“You must be getting moonstruck, Elma,” she said, “to be here and not light the lamps. Why, it is as dark as Egypt in this room, and you were always so prompt to light them.”
Elma bestirred herself to find the matches, and soon the swinging lamps were lit, and the store aglow.
Again the door was thrown open, and Elma’s uncle came in. He was Adam Hacker, namesake of the old-time landlord, and proprietor of the store. Mrs. Becker got her bread and departed, and Elma introduced Tatnall to the storekeeper. Soon she explained to him the stranger’s business, to which the uncle listened sympathetically. At the conclusion he said:
“It is really curious, after all these years, to have an Adam Hacker, an Elma Hacker and an Ammon Tatnall–almost Quicksall–here together; if Chansops was here it would be as if the past had risen again.”
“Let us hope there’ll be no Chansops this time,” said Tatnall. “Let us feel that everything that was unfulfilled and went wrong in those old days is to be righted now.”
It was a bold statement, but somehow it went unchallenged.
“I believe in destiny, the destiny of wayside cemeteries, of chance and opportunity,” he resumed. “It can be the only road to true happiness after all.”
“How happy we’d all be,” said Elma demurely, “if through all this we could only lay the ghost of my poor ancestress, the grey lady.”
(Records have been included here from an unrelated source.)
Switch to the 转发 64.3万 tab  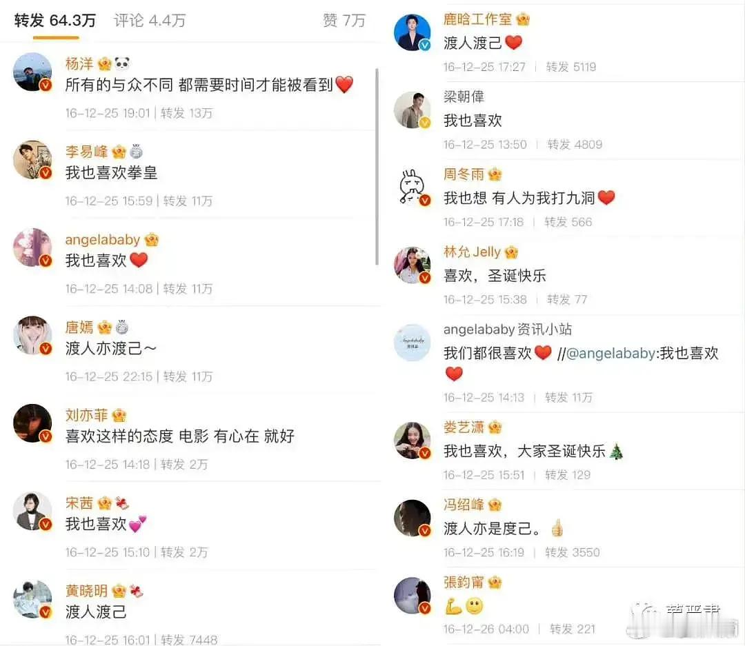[55, 21]
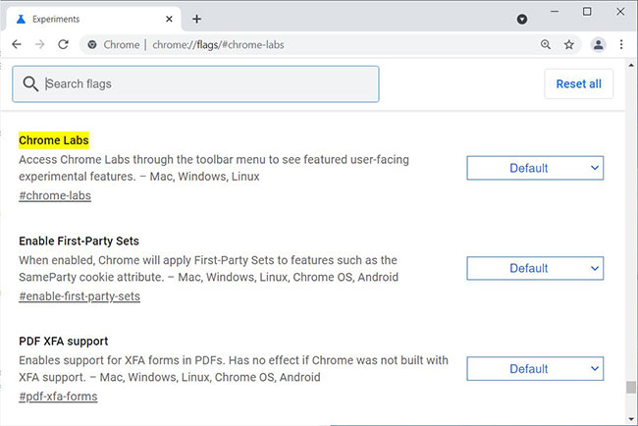
Task: Open a new tab with the plus icon
Action: (196, 19)
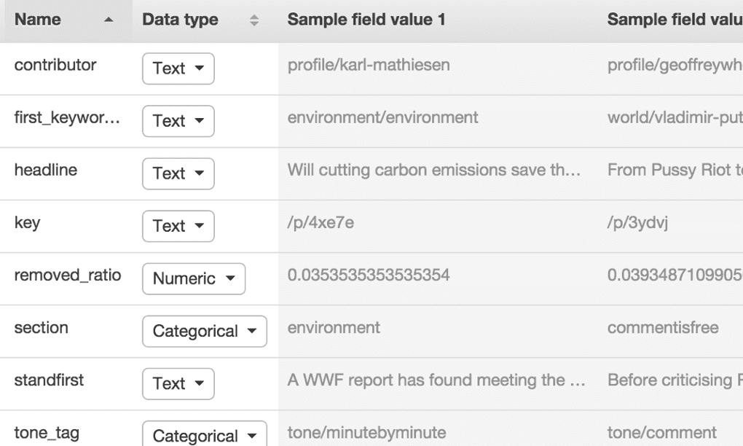Open the contributor data type dropdown

click(178, 69)
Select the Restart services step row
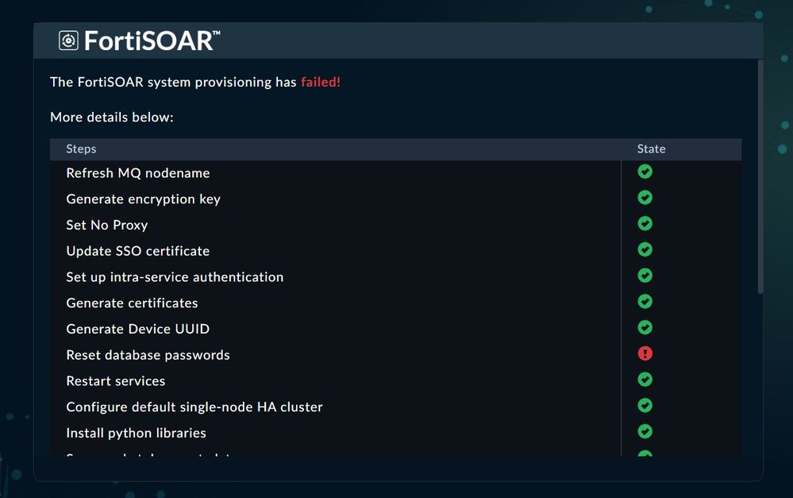This screenshot has height=498, width=793. [x=116, y=381]
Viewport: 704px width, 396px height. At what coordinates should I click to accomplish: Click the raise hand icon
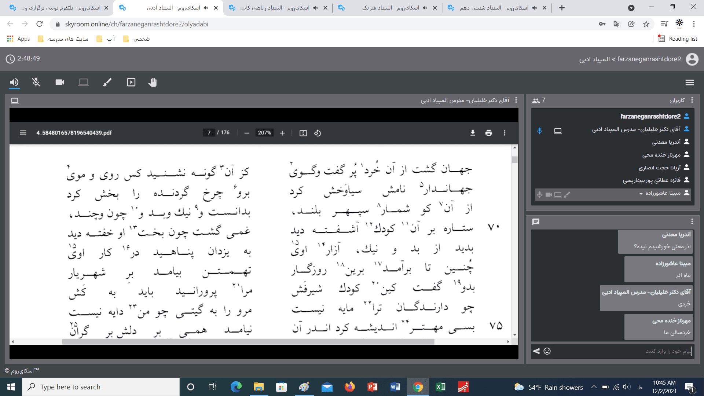pyautogui.click(x=153, y=82)
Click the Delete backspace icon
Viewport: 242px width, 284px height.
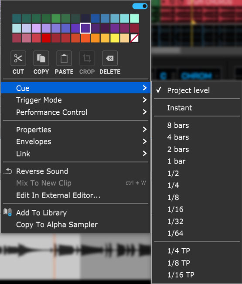click(x=110, y=58)
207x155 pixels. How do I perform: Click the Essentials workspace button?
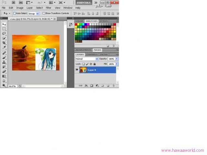pos(83,3)
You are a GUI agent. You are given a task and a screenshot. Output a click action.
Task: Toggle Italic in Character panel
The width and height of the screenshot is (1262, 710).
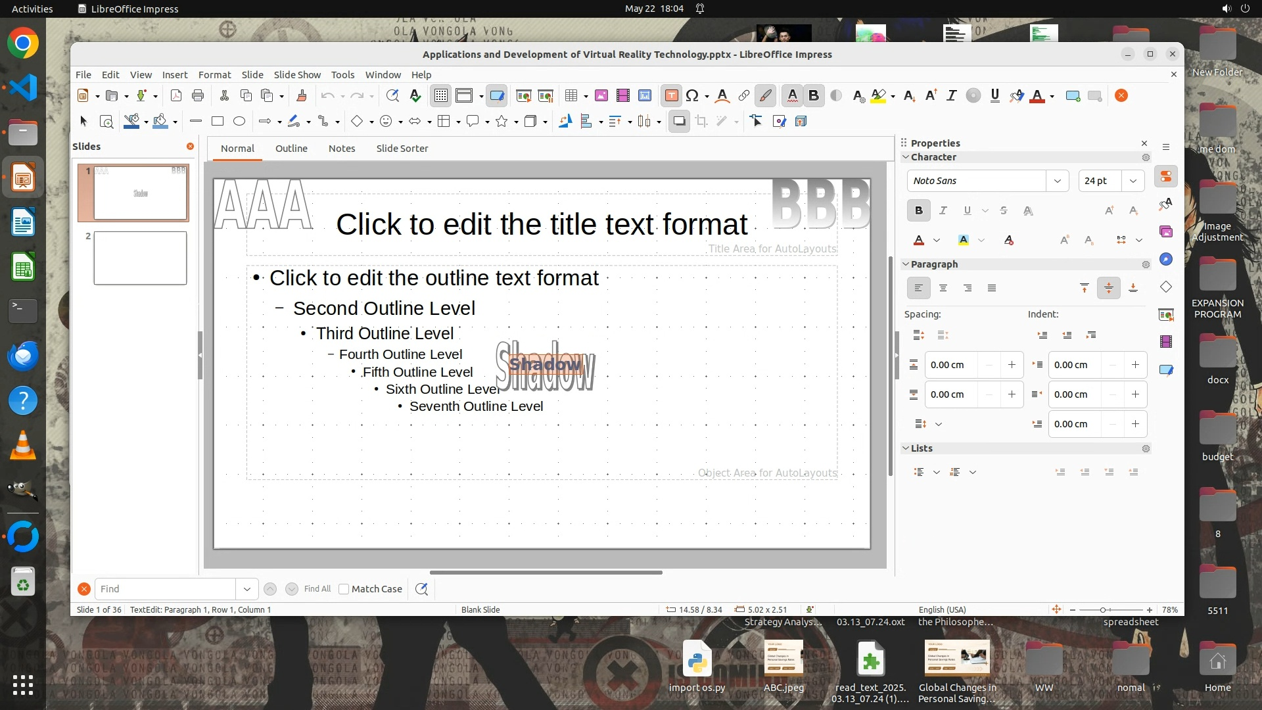943,210
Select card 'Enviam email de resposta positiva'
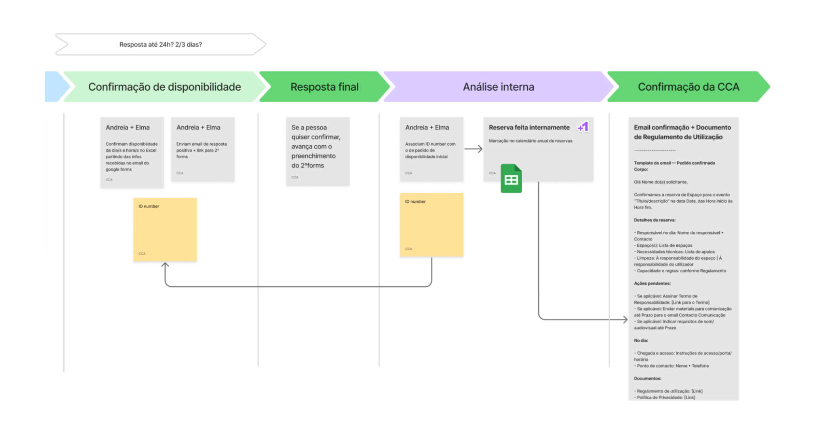 pyautogui.click(x=203, y=149)
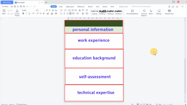187x105 pixels.
Task: Expand the styles gallery arrow
Action: (x=124, y=14)
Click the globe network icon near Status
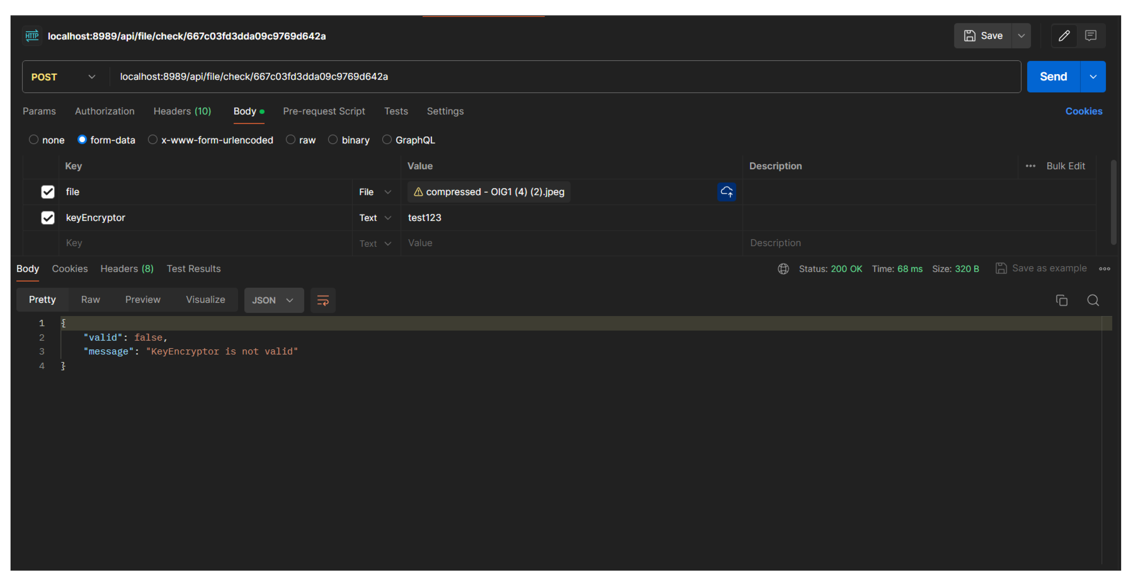 click(783, 268)
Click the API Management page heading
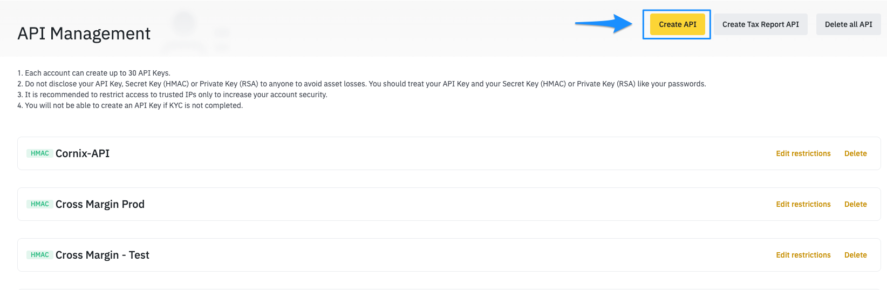 pyautogui.click(x=84, y=33)
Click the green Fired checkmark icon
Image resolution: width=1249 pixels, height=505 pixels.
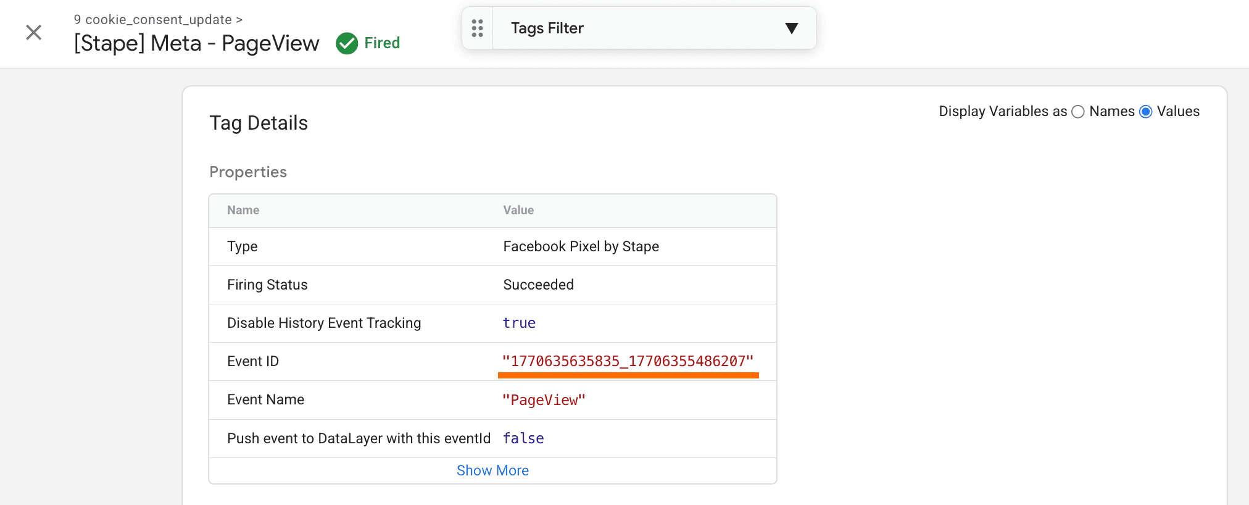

“Nothing that is started is ever left unfinished,” answered Tatnall. “And we of this generation become unconscious actors in the final scenes of a drama that began a couple of centuries ago. In that way the cycle of existence is carried out harmoniously, else this world could not go on if it was merely a jumble of odds and ends, and starts without finishes; as it is, everything that is good, that is worthwhile, sometimes comes to a rounded out and completed fulfillment.”
The moon, which had come out clear, was three parts full, and shed a glowing radiance over the rugged landscape. After supper Ammon and Elma strolled out along the white, moon-bathed road. Coming to a cornfield the girl pointed to a great white oak with a plume-like crest which stood on a knoll, facing the valley, the river, and the hills beyond; they climbed the high rail fence, and slipping along quietly, seated themselves beneath the giant tree. Of the many chapters of human life and destiny enacted beneath the oak’s spreading branches, none was stranger than this one. There until the flaming orb had commenced to wane in the west, they sat, perfectly content. “Oh, how I like to rest on the earth,” said she. “How I love to be here, and look at your wonderful face,” he whispered, as he stroked the perfect lines of her nose, lips, chin and throat.